Stopping the spread of breast cancer after surgery, using mosquito spit to reinvigorate anti-clotting factors and is your parenting style predetermined?
(Science, 4/10/18, Vanessa Zainzinger)
Does your blood run thick? A bit of mosquito saliva might one day be just what the doctor ordered. That’s because scientists have found a new way to reinvigorate anti-clotting factors in mosquito spit in the lab. The modified blood thinner has so far only been tested in mice; if it ever works in humans, it could help prevent—and even treat—the blood clots that can lead to hemorrhaging or thrombosis. To revitalize tired mosquito spit, scientists added sulfate to the mix. Sulfate, which reacts with amino acids in the anophelins, strengthened the electrostatic forces between the proteins, making them able to bind to the enzyme in blood plasma that causes clotting. Researchers injected three anaesthetized mice with the modified or original molecules and measured how much they bled from a tail wound. Mice treated with the modified proteins had much thinner blood—their anophelins were 100 times as effective in binding to the enzyme as the unmodified protein, the scientists reported last month in ACS Central Science.

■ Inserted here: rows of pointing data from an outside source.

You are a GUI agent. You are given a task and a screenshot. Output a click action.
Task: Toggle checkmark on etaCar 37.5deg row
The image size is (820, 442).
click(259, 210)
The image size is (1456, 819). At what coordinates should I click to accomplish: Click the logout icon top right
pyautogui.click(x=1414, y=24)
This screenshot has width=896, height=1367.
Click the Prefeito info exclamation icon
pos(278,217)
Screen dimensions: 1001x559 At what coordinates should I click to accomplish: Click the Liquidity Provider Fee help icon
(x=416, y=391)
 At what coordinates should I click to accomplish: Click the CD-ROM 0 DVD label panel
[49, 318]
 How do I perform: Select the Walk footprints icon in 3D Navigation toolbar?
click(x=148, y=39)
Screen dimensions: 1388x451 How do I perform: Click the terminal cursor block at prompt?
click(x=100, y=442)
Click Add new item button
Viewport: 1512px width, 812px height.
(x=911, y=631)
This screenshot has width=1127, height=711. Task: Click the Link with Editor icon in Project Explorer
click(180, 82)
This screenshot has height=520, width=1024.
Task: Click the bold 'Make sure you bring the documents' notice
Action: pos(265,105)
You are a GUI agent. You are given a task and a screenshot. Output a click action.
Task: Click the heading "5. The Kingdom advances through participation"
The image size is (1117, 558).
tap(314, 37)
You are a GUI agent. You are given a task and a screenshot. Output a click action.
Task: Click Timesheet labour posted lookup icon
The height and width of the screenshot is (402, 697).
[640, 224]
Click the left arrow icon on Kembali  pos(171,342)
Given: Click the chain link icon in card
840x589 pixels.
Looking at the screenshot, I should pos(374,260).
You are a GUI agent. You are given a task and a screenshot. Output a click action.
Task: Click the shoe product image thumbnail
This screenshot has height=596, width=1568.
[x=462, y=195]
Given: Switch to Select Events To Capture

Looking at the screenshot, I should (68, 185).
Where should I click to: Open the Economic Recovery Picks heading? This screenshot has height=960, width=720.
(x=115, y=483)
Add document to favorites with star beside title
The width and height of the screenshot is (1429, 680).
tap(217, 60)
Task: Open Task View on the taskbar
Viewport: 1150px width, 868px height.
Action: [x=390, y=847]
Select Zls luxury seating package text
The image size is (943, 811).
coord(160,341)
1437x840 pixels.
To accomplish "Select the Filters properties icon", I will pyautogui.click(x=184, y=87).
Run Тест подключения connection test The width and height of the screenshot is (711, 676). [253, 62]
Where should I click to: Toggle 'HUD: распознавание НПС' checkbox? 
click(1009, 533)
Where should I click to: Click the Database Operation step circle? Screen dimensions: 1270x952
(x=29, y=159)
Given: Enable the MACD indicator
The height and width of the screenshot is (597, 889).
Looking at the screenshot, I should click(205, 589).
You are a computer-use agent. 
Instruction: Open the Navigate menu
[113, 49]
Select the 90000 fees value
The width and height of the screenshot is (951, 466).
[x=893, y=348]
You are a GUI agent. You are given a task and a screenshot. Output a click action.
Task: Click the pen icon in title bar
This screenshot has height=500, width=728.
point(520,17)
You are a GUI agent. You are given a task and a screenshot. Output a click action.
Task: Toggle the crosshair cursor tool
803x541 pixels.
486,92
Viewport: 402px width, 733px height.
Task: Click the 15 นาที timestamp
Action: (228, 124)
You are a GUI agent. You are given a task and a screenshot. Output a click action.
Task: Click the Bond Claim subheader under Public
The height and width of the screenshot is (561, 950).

(STAT, 4/11/2018, Sharon Begley)
With AACR2018 almost upon us, here’s some exciting news about the spread of breast cancer after surgery. A new study involving mice and a very cheap and available pill could be key in stopping the spread of tumor cells in the months after a lumpectomy or mastectomy. Doctors and researchers have long tried to figure out why breast cancer patients are most likely to experience their cancer spreading in the first 18 months after surgery to remove a cancerous tumor or the breasts. A new study published in Science Translational Medicine suggests that the healing of the surgical site might be what triggers the spread of cancerous cells in the body after surgery. However the study suggests that giving plain, old NSAIDS (nonsteroidal anti-inflammatory drugs) like aspirin two hours before surgery and then twice a day for three days can keep the wound from awakening the quiescent cancer cells
Stay tuned to our Eureka Blog for continued coverage of 2018 AACR.
(The Scientist, 4/12/2018), Jim Daley)
Why do some people appear to be natural parents, while others smother their children, ignore them altogether or become outright abusive? Whether in humans or in mice, parenting entails a suite of behaviors, including grooming, feeding, and protecting young, but the neural systems that guide these activities remain poorly understood. Researchers have now made some headway, having deconstructed some of the neural circuitry responsible for this complex behavior, which the authors say is the first such map of its kind. Nature reports that the neurons that govern parenting in mice’s brains are organized into distinct pools originating in the hypothalamus, with each department communicating with any of 20 other regions in the brain and directing a specific parenting activity.